Your instructions:
What is needed is a word-for-word copy of the lines below from the one with "Given: Select fourth carousel dot indicator" through the one with "Instruction: Open calendar picker for 之前 date", both included, with every picture left out.

Provided information:
'''

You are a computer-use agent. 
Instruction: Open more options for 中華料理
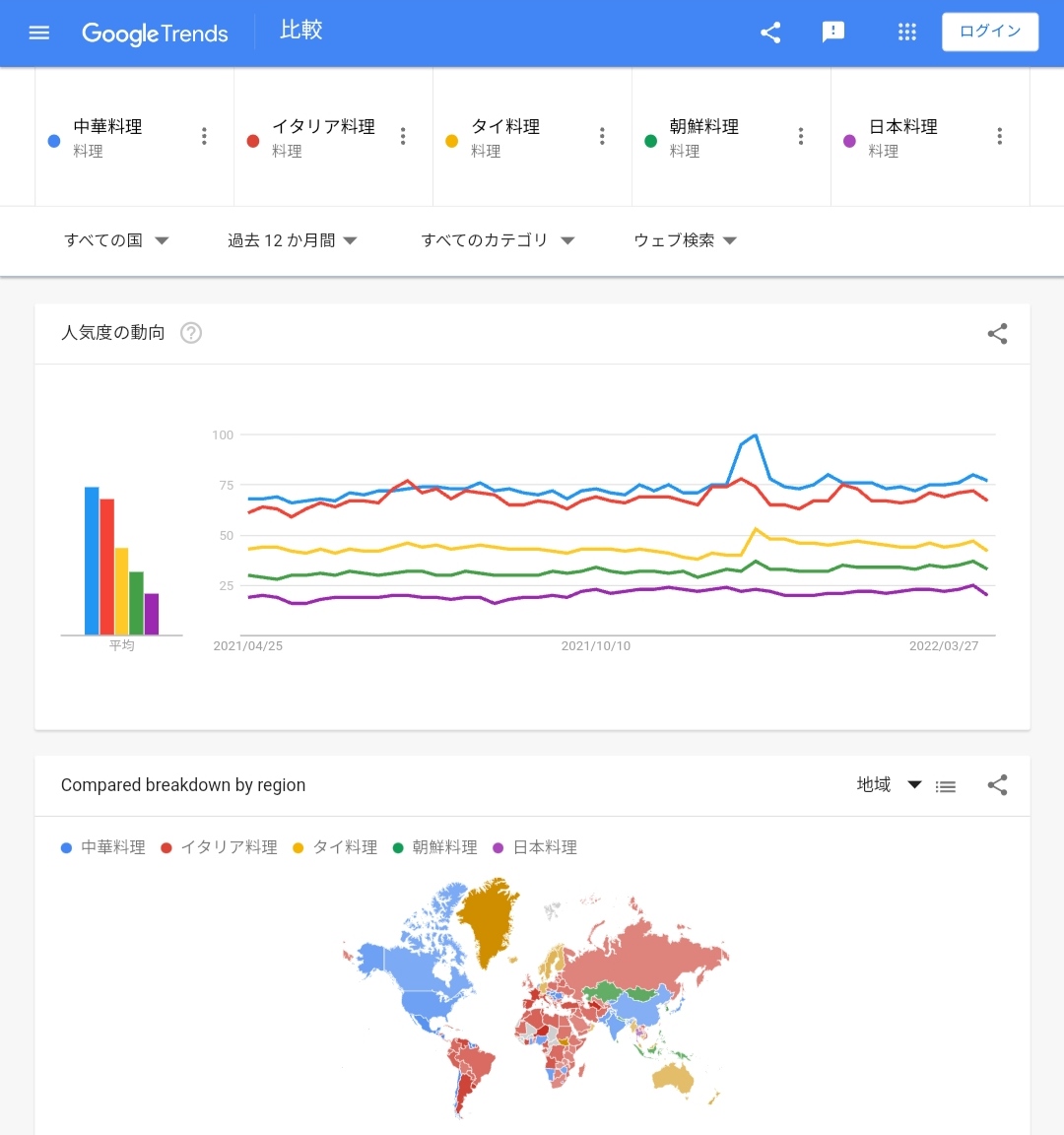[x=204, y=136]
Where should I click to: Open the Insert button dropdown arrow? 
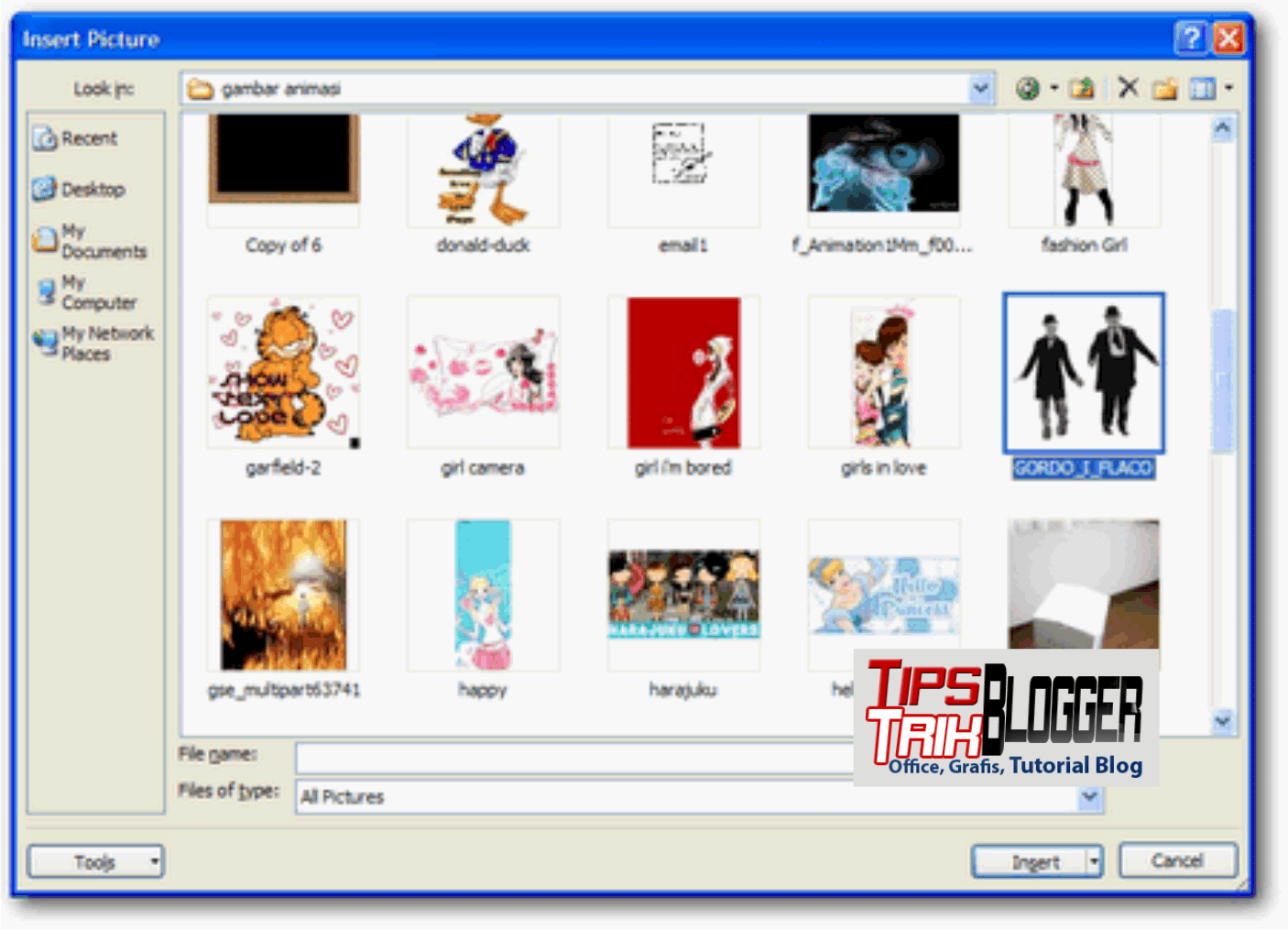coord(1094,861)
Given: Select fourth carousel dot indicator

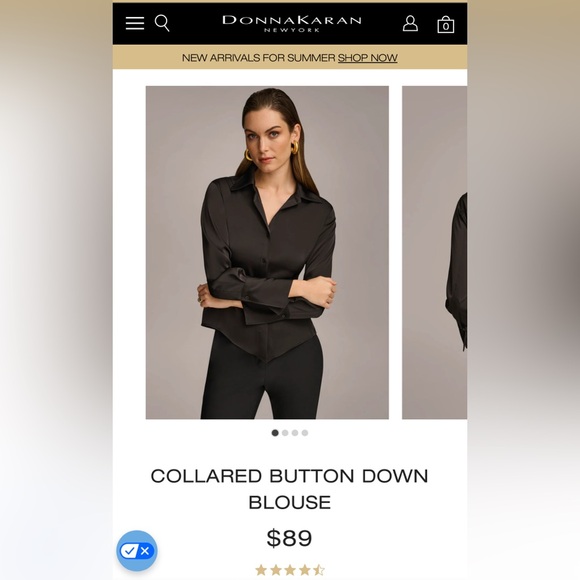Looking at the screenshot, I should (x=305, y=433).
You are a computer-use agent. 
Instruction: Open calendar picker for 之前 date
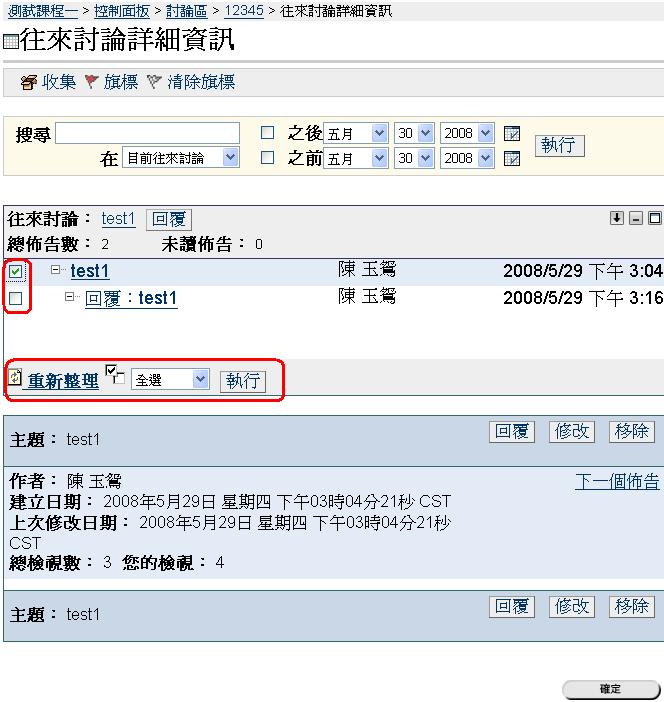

'''
'''

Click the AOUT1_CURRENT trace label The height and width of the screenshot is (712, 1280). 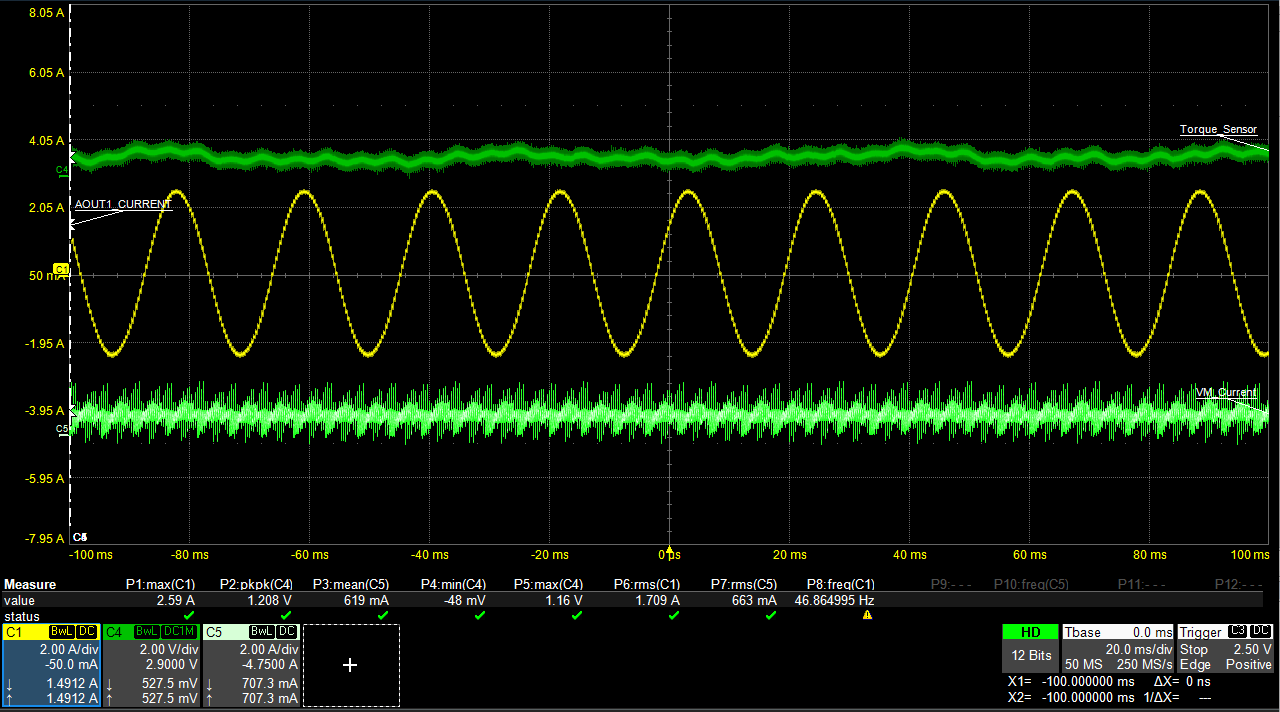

'''

Task answer:
Given: Select fourth carousel dot indicator

Looking at the screenshot, I should (x=305, y=433).
You are a computer-use agent. 
Instruction: Open calendar picker for 之前 date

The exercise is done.